• Data provided
——————————
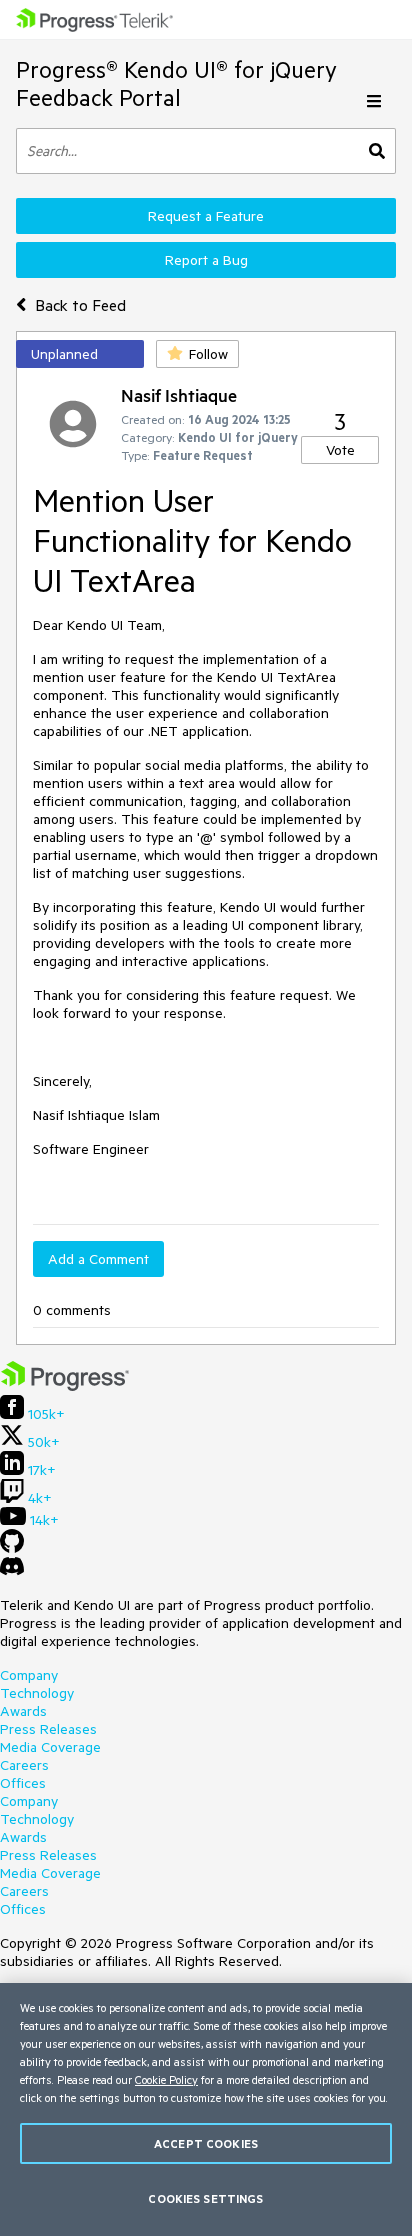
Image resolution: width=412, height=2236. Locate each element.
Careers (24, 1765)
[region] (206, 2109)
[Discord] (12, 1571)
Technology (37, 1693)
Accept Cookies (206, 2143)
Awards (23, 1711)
——————————
An exact reproduction of the data above is required, with every picture removed.

• Output of the exercise
Image resolution: width=412, height=2236. Locate each element.
Careers (24, 1765)
[region] (206, 2109)
[Discord] (12, 1571)
Technology (37, 1693)
Accept Cookies (206, 2143)
Awards (23, 1711)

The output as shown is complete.